---------- MATERIAL PROVIDED

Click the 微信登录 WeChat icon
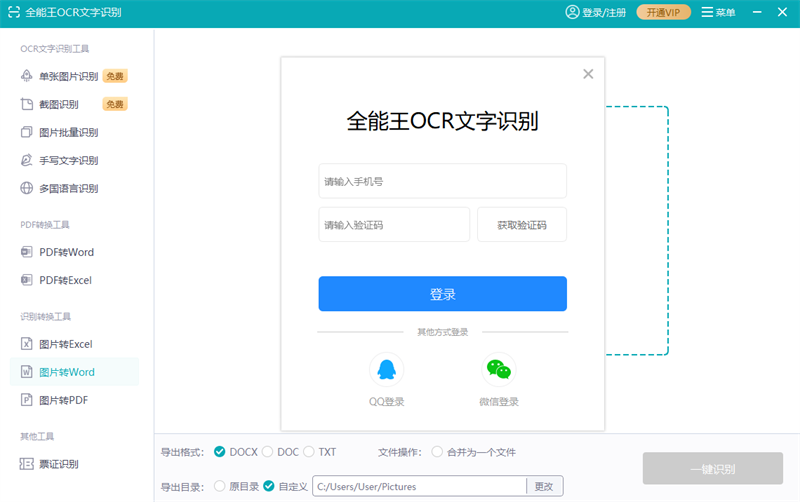The image size is (800, 502). [498, 370]
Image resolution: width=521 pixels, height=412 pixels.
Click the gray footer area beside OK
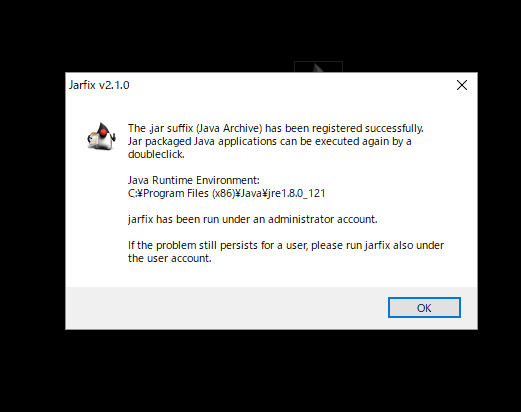[x=227, y=308]
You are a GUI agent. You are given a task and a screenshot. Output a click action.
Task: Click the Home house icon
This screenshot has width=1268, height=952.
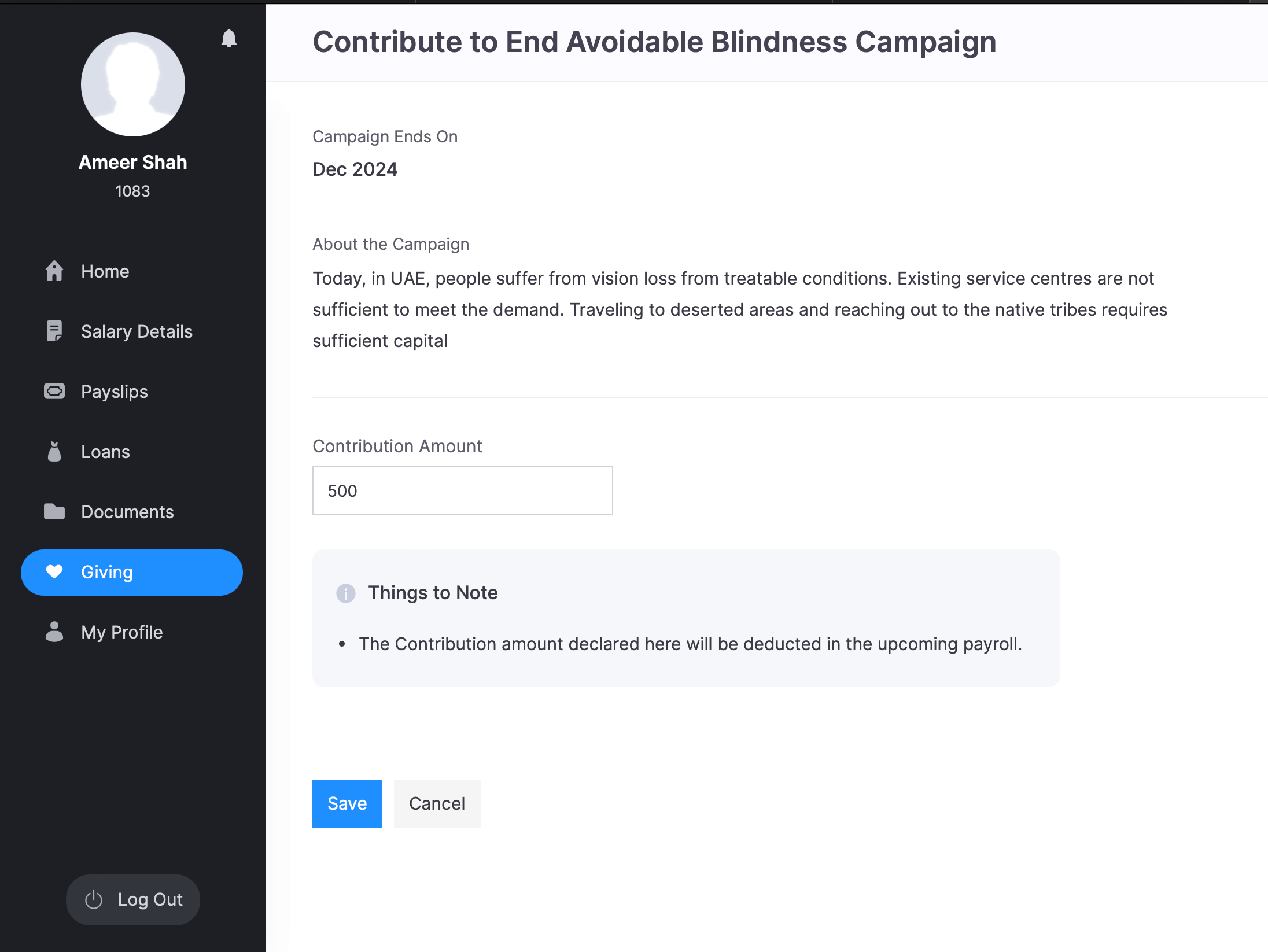pyautogui.click(x=54, y=271)
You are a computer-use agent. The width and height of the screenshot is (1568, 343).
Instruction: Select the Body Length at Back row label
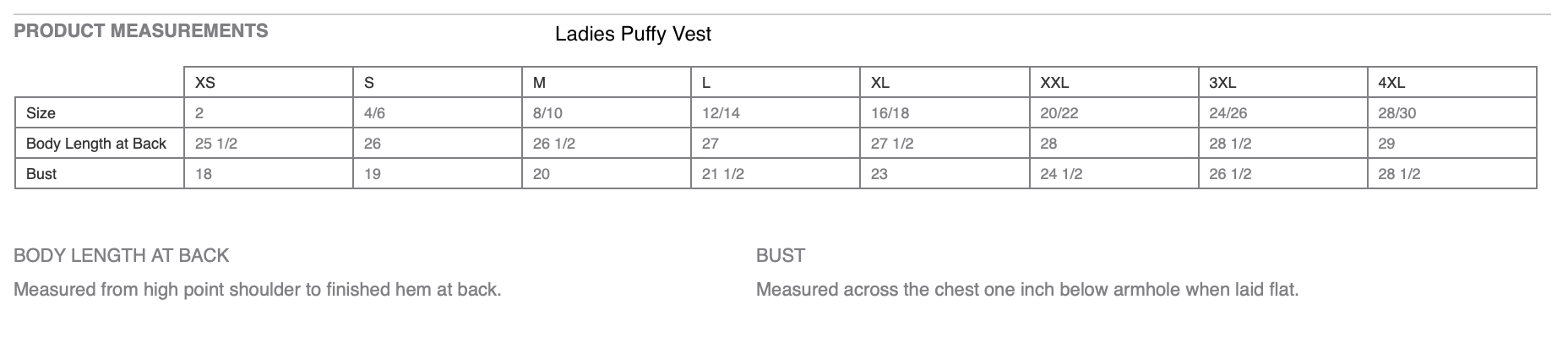(x=96, y=144)
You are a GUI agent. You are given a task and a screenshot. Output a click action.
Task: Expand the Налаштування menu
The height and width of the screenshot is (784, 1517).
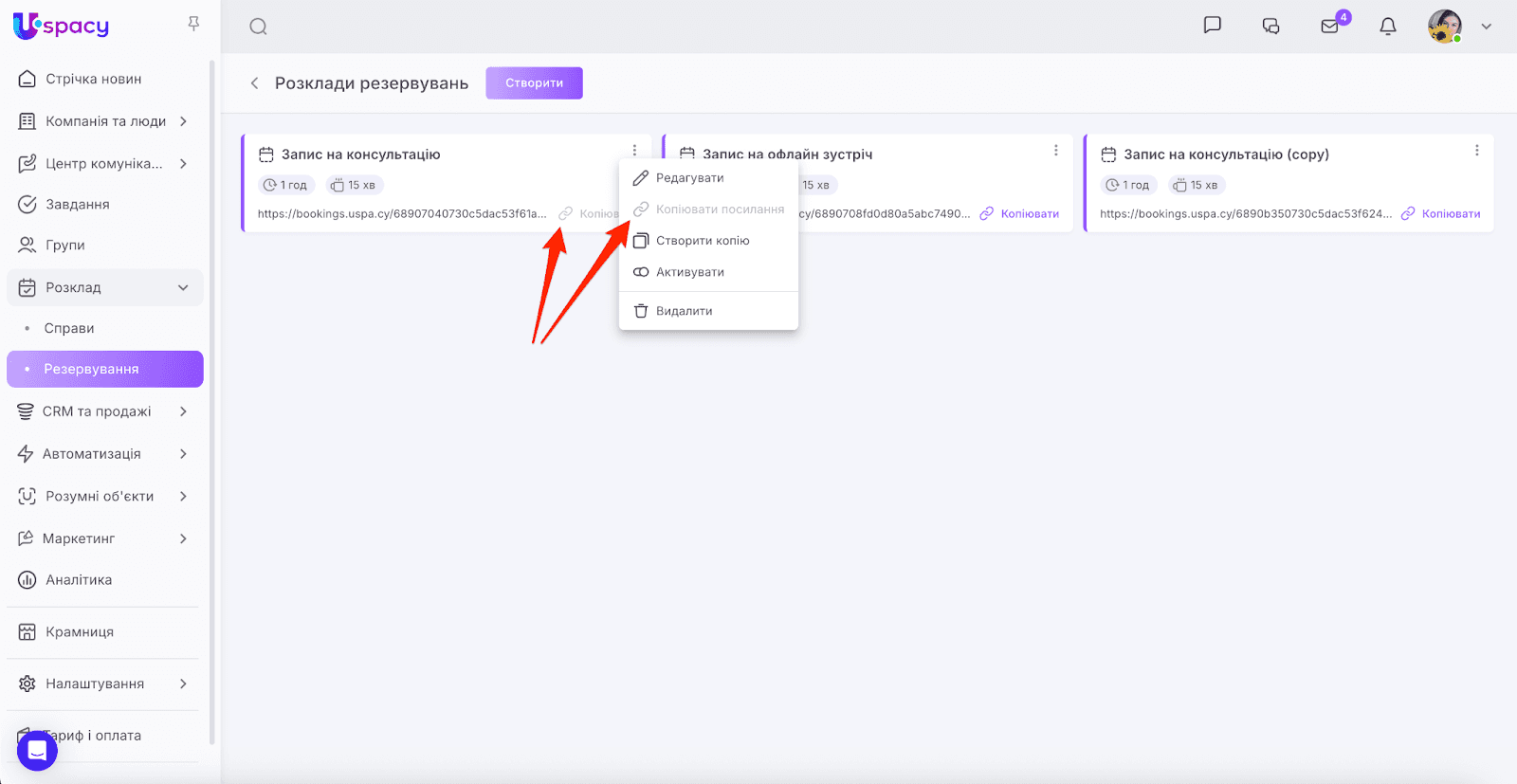[x=183, y=684]
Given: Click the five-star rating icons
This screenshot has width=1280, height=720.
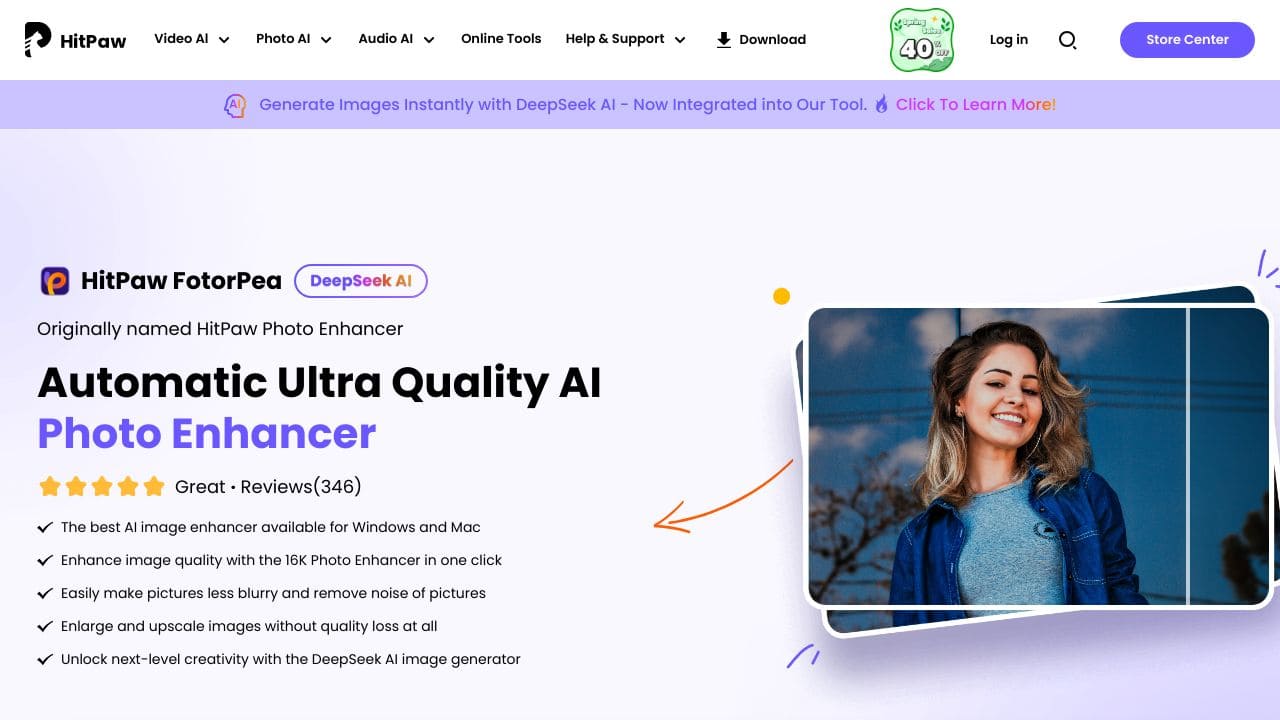Looking at the screenshot, I should (x=101, y=487).
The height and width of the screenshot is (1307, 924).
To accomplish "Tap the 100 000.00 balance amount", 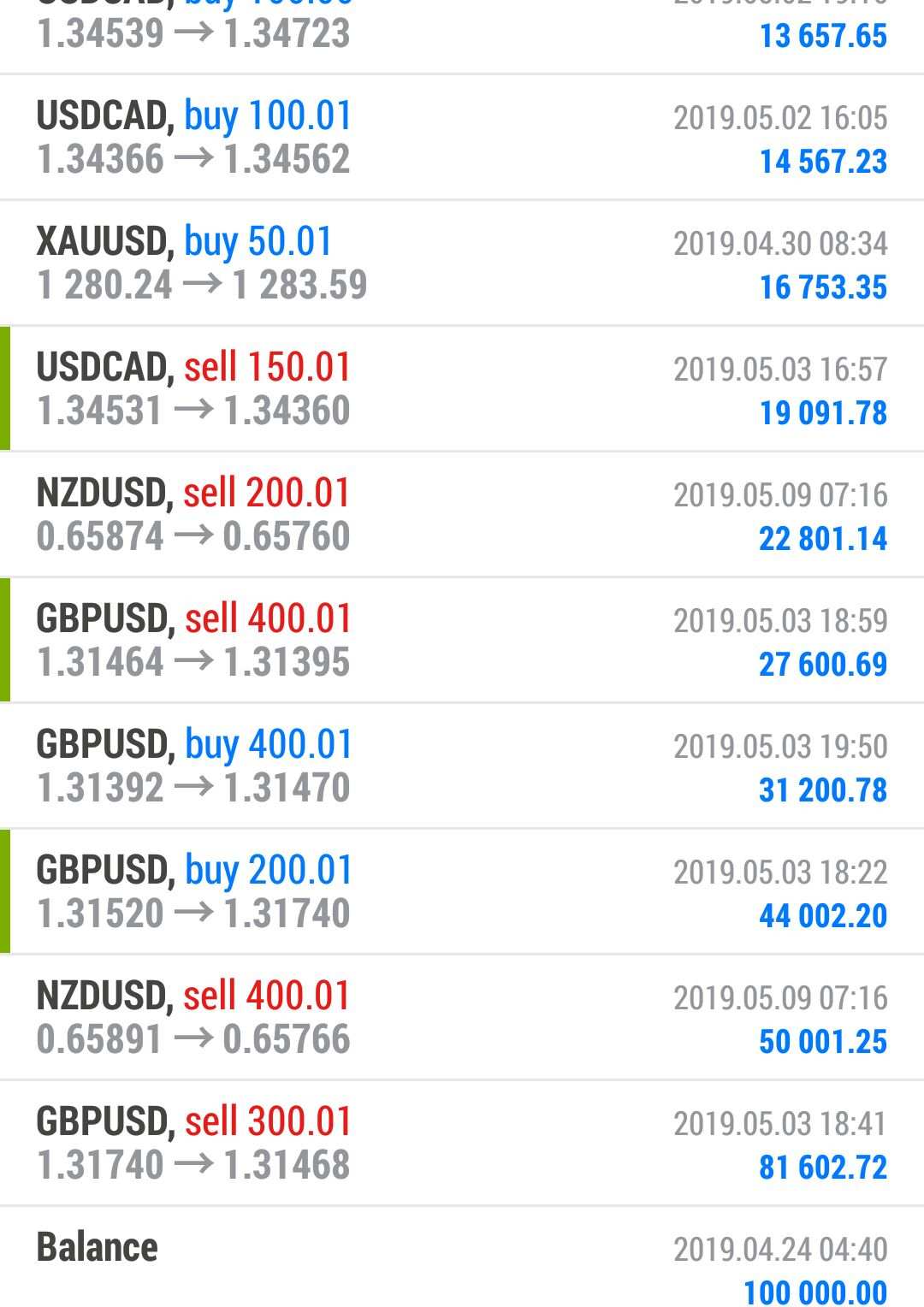I will pos(815,1292).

--------------------

DESCRIPTION OF THE TASK
Exact copy, pictures excluded: from the line with "Task: Click the Home house icon" up to and including the line with "Given: Click the five-star rating icons" in the data above.

RESPONSE TO THE TASK
Task: Click the Home house icon
This screenshot has width=1268, height=952.
pyautogui.click(x=54, y=271)
You are a computer-use agent. The width and height of the screenshot is (1568, 343).
Instruction: Select the Body Length at Back row label
(x=96, y=144)
You are a GUI agent. You are given a task and a screenshot. Output a click action.
Task: Expand the Налаштування menu
The height and width of the screenshot is (784, 1517).
[x=183, y=684]
Given: Click the five-star rating icons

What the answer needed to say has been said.